L'histoire en a décidé autrement. Dès 1958, les députés de gauche, dont un certain François Mitterrand, battus aux élections législatives sont entrés à la Chambre haute, et ont poussé celle-ci à faire de la " résistance ". Dans le même temps, l'Assemblée nationale, surprise par le " fait majoritaire ", c'est à dire l'émergence d'une majorité large et soudée, se révéla comme le meilleur soutien du Gouvernement. Trouvant à l'Assemblée l'appui qu'ils espéraient du Sénat, les gouvernements de l'époque se sentirent alors embarrassés par cette Haute assemblée dont ils pensaient qu'elle ralentissait leur action plus qu'elle ne la soutenait. A tel point que le Général de Gaulle proposa directement au peuple de supprimer le Sénat en 1969 pour le cantonner dans un rôle purement consultatif qui est aujourd'hui celui du Conseil économique et social. Pour la seconde fois, en moins de trente ans, le peuple refusa cette disparition du Sénat en tant qu'assemblée parlementaire à part entière. De cette époque, le Sénat conserva son rôle essentiel : celui d'être un contre-pouvoir.
De fait, le rôle du Sénat, et partant son utilité pour la République, est bien de porter un regard critique, un regard différent de celui de l'Assemblée nationale, sur l'action du Gouvernement. Cette fonction va bien au-delà de la simple amélioration technique de la législation et touche au coeur même de la nature démocratique du régime. Car la démocratie c'est aussi accepter d'être critiquer. Du reste contre pouvoir ne signifie pas être contre le pouvoir. Preuve en est qu'au cours de la dernière session, le Sénat n'a jamais refusé de discuter d'un texte en première lecture, en y opposant, comme le prévoient les textes, une motion de rejet. Le Gouvernement est donc libre d'écouter les critiques des sénateurs, ou de ne pas les écouter comme il a tendance à le faire actuellement. Mais dans notre régime politique, marqué par tant d'années de prépondérance du Pouvoir exécutif, le Sénat a pour vocation d'exprimer, au cas par cas, une réflexion politique différente, moins partisane et plus objective, et de nourrir ainsi le débat public.

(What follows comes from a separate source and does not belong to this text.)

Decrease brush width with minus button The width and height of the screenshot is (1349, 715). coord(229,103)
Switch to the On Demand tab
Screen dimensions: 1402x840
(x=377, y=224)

Ce rôle, le Sénat l'assume quelle que soit la majorité à l'Assemblée nationale. Car il n'a pas, comme doit le faire celle-ci, à soutenir le Gouvernement. Il n'a pas non plus à s'opposer, systématiquement, aux orientations du Gouvernement en place. Le Sénat législateur n'ayant pas toujours le dernier mot, il ne peut être influent que s'il sait se montrer convaincant. Or, la force de conviction repose sur le bien fondé de l'analyse, la justesse des arguments et la qualité des expertises. C'est ce qui a permis au Sénat, au cours des dix dernières années, de faire voter plus de 35 lois issues de sa propre initiative. Parmi celles-ci, la loi qui a créée l'Agence de contrôle sanitaire, celle sur le jugement des actes de terrorisme, ou encore celle relative au traitement de la douleur. Au cours de la dernière session près de la moitié des amendements adoptés par le Sénat ont été définitivement intégrés dans la loi. Or c'est bien parce que le Sénat a su, hier, dire non à un Gouvernement proche de sa sensibilité qu'il a quelque crédibilité, aujourd'hui, à formuler des réserves à l'endroit d'un Gouvernement d'une sensibilité différente de la sienne.
Ni soutien, ni opposant, le Sénat a pour vocation d'éclairer d'une lumière différente les décisions du Gouvernement, afin que le Parlement délibère en connaissance des causes et des effets et que le peuple participe ainsi à ce débat. Cette vocation s'inscrit dans la tradition républicaine la plus ancienne puisque l'un de mes illustres prédécesseurs, Jules Ferry, sénateur des Vosges et Président du Sénat, affirmait déjà en en 1883 que "le Sénat n'est pas un organe rétrograde, ennemi des nouveautés généreuses. Il demande seulement qu'on les étudie mieux." La démocratie suppose l'existence de contre-pouvoirs. En France, le Sénat est le plus important, pour ne pas dire le seul contre pouvoir politique.
Au contraire du Sénat, l'Assemblée nationale a pour vocation de soutenir le Gouvernement. Sans être à ses ordres, elle doit constamment rester en étroite harmonie de pensées avec lui. Faute de quoi le gouvernement ne serait plus en mesure de gouverner et c'en serait fini de la Vème République. Ce serait le retour au régime des partis, avec son lot de compromis paralysants, de maquignonnages édulcorants et de décisions boiteuses. C'est pourquoi, il est naturel que seule l'Assemblée élue au suffrage direct soit en mesure de mettre en cause, de sa propre initiative, la responsabilité du Gouvernement. Mais dans ces conditions, son apport au travail législatif est forcément plus limité puisque sa majorité est, par construction, en accord avec le Gouvernement. Surtout, quelle peut être la consistance du contrôle qu'elle exerce sur ce dernier ? Peut-on bien contrôler quelqu'un que l'on soutient ?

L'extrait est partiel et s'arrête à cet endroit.